** start **

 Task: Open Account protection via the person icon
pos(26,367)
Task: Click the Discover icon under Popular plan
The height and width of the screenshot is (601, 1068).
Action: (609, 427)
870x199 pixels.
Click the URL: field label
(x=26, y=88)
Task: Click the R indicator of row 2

** end **
** start **

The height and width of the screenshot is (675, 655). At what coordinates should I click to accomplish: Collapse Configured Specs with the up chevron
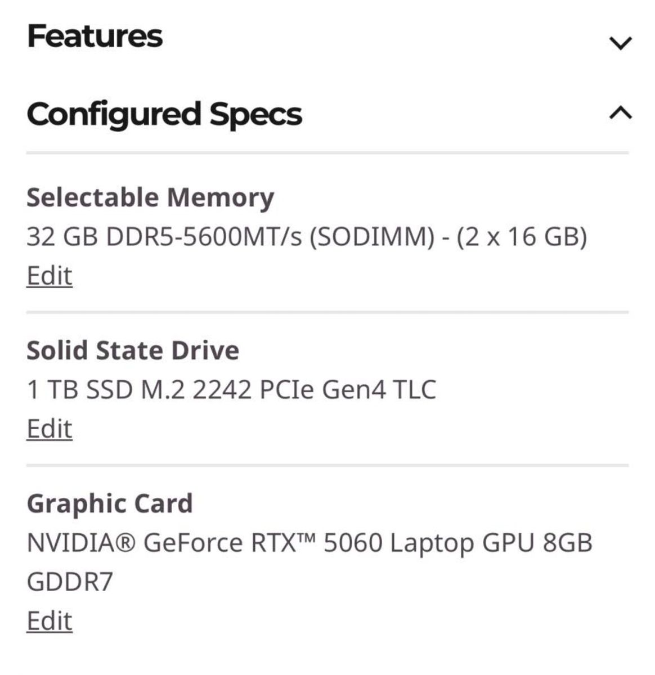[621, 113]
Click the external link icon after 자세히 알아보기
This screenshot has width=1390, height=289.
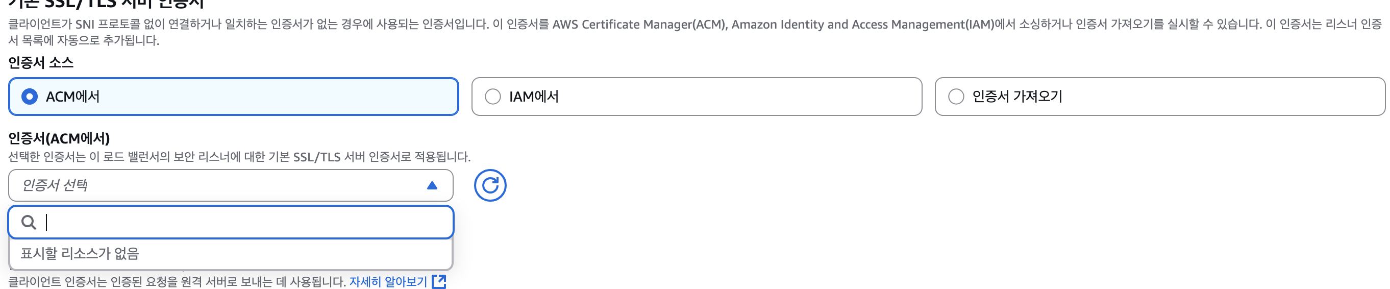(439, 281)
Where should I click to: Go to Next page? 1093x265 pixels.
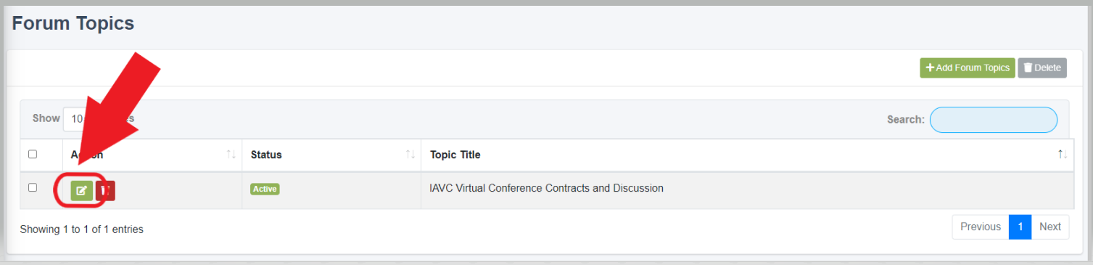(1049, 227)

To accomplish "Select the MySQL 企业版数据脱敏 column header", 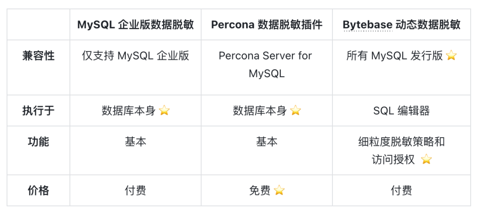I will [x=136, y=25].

** end **

• [Written exercise] Pick out every line of the material above that contains the string "icon", and copy those lines. Letter case must match.

• [In response]
 Task: Open Account protection via the person icon
Task: Click the Discover icon under Popular plan
Click the external link icon after 자세히 알아보기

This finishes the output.